#### WHAT YOU NEED TO DO
Please repeat exactly the line containing "Click the Annulla button to cancel" and each line after it in the records below, through the last.

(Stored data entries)
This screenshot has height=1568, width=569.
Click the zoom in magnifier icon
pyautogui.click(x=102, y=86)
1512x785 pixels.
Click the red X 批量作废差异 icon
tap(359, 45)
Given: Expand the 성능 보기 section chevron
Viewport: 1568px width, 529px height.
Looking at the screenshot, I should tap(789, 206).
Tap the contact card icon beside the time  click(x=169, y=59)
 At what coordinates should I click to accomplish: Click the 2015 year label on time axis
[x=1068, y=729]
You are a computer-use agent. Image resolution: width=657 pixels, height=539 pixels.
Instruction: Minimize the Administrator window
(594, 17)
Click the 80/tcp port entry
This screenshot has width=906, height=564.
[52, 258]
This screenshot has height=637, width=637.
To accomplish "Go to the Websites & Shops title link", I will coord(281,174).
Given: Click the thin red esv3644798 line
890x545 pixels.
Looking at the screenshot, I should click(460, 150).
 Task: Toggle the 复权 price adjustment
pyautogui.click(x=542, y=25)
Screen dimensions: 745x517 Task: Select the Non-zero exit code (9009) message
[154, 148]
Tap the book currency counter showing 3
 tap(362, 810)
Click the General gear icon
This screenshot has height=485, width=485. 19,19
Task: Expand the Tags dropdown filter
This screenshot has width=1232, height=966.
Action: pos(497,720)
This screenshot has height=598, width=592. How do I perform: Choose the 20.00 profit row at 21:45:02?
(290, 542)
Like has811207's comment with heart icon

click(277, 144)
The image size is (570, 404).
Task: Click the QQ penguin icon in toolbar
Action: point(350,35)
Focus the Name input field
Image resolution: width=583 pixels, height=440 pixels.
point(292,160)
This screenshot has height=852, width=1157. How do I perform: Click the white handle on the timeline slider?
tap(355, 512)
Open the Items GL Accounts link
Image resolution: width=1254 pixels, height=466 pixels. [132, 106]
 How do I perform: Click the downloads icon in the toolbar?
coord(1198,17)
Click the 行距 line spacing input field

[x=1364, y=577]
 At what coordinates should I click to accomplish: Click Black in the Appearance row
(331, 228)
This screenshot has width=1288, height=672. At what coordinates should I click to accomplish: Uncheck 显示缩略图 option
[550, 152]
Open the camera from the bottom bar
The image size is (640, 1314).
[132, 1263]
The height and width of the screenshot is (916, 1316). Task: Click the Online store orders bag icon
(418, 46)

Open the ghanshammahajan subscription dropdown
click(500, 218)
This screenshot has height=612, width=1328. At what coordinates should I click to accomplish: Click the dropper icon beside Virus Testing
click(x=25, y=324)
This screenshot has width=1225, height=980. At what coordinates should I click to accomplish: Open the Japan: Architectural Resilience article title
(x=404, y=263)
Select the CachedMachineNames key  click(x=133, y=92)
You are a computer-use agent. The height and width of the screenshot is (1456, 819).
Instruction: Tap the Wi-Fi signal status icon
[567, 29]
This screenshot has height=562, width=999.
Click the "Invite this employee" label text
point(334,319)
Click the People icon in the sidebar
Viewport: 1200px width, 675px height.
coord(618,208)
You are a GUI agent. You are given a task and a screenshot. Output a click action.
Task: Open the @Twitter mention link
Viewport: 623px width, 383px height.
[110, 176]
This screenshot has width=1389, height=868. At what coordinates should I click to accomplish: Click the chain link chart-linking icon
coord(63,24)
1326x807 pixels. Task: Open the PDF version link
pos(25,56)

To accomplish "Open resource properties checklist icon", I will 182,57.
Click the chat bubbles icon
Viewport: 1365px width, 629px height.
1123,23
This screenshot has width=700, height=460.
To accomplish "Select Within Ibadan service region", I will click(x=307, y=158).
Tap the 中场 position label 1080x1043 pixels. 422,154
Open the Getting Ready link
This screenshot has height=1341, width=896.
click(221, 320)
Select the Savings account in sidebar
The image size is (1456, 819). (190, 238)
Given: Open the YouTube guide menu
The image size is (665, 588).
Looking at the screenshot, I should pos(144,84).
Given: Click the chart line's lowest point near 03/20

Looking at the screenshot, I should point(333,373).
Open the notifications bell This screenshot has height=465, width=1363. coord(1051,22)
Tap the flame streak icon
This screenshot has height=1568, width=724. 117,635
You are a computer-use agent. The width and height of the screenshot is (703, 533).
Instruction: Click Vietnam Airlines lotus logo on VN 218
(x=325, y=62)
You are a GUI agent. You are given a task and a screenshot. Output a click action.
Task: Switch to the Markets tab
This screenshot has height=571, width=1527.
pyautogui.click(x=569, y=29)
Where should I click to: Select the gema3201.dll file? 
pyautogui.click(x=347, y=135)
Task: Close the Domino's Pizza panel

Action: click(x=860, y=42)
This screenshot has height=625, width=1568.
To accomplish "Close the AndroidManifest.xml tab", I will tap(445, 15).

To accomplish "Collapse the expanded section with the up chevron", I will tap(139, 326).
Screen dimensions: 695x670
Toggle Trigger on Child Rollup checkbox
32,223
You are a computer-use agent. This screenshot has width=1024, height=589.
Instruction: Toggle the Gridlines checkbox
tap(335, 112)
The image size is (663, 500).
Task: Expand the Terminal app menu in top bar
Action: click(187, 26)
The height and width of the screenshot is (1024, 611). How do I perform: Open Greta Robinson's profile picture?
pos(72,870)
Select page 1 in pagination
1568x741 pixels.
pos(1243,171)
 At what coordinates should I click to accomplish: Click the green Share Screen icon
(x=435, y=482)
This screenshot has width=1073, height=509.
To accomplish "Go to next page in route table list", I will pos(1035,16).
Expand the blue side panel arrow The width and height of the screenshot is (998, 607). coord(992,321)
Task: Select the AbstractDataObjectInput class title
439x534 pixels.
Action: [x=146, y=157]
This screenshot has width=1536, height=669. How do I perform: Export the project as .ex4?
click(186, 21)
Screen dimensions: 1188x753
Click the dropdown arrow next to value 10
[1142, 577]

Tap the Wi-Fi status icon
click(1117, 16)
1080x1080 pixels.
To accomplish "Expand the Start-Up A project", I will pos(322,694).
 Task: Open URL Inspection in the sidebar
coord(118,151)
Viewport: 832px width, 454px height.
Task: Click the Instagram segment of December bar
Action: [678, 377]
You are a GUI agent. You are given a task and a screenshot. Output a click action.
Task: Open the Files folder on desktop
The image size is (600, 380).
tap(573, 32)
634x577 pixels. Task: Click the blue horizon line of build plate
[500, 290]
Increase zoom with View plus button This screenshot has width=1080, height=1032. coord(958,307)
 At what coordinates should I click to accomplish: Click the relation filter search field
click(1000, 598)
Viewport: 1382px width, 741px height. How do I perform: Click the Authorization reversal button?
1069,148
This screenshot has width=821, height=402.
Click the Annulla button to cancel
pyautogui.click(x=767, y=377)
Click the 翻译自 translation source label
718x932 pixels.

#### RESULT FOR THIS EXERCISE
Click the Annulla button to cancel
pyautogui.click(x=767, y=377)
Click the 翻译自 translation source label
718x932 pixels.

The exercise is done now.